Exercise input

■ ■ ■ ■

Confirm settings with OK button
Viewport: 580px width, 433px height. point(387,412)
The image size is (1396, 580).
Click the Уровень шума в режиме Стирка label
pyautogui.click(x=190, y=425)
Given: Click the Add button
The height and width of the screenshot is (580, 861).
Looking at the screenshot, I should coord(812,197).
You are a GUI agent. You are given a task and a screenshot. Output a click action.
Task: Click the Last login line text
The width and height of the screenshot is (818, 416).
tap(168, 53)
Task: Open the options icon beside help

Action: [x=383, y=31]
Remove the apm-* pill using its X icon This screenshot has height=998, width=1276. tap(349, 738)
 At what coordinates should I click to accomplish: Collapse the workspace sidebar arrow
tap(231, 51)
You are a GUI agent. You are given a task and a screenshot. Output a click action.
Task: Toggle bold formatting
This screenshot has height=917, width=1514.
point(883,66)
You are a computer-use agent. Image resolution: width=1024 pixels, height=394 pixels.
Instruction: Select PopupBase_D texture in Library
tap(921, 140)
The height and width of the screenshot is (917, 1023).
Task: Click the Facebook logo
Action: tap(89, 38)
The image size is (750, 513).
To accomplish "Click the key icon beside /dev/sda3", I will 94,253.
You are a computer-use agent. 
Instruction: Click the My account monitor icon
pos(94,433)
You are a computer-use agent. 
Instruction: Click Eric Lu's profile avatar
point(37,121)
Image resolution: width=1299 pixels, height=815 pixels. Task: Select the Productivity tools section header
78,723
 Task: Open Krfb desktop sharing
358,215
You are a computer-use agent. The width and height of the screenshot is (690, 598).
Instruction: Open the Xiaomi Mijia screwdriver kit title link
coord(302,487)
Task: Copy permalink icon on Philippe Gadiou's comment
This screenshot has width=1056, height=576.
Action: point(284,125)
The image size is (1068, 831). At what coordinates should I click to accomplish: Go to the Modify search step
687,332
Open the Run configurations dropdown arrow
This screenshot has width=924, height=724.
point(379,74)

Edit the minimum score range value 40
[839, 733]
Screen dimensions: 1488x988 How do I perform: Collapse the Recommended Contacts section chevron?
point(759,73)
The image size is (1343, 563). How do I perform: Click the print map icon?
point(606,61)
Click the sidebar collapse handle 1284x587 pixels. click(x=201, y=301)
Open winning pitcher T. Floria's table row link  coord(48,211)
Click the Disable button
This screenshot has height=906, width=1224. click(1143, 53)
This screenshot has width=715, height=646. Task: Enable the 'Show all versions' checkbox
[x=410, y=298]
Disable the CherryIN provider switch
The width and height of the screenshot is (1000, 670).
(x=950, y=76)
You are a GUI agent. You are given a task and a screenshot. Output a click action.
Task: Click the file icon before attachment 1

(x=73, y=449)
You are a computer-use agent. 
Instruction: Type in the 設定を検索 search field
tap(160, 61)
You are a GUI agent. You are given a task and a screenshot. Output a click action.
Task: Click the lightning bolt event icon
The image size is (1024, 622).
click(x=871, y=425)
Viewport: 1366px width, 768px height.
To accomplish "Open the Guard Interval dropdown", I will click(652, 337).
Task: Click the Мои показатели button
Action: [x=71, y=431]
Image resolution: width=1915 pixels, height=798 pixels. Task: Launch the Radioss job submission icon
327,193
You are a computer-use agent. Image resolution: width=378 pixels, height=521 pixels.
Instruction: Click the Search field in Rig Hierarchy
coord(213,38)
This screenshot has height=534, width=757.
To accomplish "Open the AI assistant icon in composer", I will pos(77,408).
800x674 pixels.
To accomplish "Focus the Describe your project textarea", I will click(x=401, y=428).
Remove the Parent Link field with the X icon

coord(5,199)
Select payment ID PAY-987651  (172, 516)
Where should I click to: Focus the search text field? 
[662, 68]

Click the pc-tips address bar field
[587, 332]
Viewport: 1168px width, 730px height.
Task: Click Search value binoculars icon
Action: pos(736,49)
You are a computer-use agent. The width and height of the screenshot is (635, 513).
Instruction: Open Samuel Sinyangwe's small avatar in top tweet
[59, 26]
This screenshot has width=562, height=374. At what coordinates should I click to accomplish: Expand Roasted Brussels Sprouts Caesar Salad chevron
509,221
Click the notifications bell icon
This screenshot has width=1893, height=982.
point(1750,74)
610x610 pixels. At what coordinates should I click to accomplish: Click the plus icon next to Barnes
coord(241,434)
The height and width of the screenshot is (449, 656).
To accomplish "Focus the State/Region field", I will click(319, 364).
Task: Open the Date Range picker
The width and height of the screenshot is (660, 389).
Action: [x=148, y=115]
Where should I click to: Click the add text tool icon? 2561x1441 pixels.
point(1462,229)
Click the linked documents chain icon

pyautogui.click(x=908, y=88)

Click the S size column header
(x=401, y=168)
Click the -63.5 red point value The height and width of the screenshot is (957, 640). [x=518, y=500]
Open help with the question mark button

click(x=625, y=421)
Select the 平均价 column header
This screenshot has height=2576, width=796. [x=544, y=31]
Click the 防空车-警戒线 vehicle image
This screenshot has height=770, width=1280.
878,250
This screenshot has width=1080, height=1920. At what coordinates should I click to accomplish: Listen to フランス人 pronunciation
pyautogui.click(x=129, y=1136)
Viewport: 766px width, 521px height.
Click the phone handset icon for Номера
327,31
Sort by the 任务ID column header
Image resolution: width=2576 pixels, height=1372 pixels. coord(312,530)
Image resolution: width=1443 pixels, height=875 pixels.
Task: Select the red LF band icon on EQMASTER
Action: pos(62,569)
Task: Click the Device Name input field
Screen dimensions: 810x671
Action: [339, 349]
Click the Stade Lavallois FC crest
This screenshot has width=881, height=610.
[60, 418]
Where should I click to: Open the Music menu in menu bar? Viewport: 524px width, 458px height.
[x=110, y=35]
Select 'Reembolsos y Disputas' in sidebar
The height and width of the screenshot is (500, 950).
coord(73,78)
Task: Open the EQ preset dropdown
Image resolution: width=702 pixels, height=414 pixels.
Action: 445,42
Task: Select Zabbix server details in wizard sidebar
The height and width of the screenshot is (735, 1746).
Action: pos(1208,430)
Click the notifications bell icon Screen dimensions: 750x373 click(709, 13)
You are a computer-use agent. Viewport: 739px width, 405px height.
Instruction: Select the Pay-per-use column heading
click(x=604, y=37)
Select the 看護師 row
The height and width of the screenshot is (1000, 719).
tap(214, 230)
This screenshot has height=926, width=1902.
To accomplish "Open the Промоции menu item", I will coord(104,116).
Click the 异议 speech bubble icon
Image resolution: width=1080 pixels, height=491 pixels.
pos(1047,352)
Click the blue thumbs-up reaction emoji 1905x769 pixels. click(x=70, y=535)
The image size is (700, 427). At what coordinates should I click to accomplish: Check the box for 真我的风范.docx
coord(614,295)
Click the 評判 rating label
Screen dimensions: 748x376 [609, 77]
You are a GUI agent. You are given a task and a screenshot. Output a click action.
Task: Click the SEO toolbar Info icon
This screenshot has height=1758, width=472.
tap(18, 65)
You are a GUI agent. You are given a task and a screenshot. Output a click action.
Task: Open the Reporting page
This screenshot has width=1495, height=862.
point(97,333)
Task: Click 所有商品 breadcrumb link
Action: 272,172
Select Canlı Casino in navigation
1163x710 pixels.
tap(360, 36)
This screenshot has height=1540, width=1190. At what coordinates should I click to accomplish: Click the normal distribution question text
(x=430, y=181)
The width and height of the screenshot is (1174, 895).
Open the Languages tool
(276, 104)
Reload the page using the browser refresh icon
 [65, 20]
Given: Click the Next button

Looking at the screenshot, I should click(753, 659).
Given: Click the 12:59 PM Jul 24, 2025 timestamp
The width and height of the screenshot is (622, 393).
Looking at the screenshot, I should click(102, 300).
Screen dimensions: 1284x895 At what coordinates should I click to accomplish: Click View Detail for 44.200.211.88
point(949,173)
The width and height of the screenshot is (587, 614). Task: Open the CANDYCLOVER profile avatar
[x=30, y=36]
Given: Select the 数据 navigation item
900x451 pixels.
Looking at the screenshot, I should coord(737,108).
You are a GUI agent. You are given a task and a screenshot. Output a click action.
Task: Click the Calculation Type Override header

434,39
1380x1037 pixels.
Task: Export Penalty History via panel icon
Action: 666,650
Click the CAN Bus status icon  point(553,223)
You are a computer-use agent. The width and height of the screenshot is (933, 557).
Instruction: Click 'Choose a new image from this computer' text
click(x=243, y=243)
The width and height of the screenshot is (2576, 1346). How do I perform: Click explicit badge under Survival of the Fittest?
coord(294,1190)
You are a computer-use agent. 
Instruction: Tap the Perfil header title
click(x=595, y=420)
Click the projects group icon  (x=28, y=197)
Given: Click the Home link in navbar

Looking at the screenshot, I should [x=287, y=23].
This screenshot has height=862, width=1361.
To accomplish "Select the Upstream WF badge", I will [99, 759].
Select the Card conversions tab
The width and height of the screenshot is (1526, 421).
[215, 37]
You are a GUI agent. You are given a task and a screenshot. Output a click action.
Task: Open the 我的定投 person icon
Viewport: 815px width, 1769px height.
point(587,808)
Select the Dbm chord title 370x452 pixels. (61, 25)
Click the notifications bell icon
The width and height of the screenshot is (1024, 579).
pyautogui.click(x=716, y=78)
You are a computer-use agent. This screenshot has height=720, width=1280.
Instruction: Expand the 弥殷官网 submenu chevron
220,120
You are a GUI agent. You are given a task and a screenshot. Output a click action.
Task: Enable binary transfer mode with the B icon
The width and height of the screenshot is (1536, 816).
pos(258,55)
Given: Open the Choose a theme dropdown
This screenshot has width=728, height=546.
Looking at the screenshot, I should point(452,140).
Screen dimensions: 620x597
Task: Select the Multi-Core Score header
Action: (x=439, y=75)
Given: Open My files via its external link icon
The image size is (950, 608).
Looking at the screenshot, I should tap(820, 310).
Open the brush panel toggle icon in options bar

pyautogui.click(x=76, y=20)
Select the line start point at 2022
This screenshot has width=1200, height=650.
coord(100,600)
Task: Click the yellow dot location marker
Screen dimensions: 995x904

■ ■ ■ ■

Exercise objective
The answer should be an exact copy of the lines from the one containing "The width and height of the screenshot is (1024, 579)." through the last line of the entries, both included.

Your response
The width and height of the screenshot is (1024, 579).
pyautogui.click(x=716, y=78)
You are a computer-use agent. This screenshot has height=720, width=1280.
Instruction: Expand the 弥殷官网 submenu chevron
220,120
You are a GUI agent. You are given a task and a screenshot. Output a click action.
Task: Enable binary transfer mode with the B icon
The width and height of the screenshot is (1536, 816).
pos(258,55)
Given: Open the Choose a theme dropdown
This screenshot has width=728, height=546.
Looking at the screenshot, I should point(452,140).
Screen dimensions: 620x597
Task: Select the Multi-Core Score header
Action: (x=439, y=75)
Given: Open My files via its external link icon
The image size is (950, 608).
Looking at the screenshot, I should tap(820, 310).
Open the brush panel toggle icon in options bar

pyautogui.click(x=76, y=20)
Select the line start point at 2022
This screenshot has width=1200, height=650.
coord(100,600)
Task: Click the yellow dot location marker
Screen dimensions: 995x904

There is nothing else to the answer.